Entries taken from a collection:
# # # # #
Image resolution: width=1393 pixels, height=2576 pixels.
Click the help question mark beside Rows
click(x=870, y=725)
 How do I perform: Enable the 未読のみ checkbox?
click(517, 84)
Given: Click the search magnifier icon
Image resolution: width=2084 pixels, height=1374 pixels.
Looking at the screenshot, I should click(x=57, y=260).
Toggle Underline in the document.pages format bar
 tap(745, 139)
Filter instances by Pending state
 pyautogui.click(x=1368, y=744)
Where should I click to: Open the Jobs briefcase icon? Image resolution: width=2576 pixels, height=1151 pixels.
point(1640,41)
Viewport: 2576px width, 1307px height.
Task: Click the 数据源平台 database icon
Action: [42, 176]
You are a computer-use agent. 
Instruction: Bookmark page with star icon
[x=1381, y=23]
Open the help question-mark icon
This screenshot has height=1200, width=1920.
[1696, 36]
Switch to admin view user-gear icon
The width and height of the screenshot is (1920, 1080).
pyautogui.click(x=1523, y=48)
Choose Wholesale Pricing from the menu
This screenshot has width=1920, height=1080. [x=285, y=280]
# # # # #
EXERCISE OBJECTIVE » Please retype exactly the line containing "You are a computer-use agent." and each line after it to the end of the records, and nothing more.

ANSWER BOX »
You are a computer-use agent. 
Instruction: Bookmark page with star icon
[x=1381, y=23]
Open the help question-mark icon
This screenshot has height=1200, width=1920.
[1696, 36]
Switch to admin view user-gear icon
The width and height of the screenshot is (1920, 1080).
pyautogui.click(x=1523, y=48)
Choose Wholesale Pricing from the menu
This screenshot has width=1920, height=1080. [x=285, y=280]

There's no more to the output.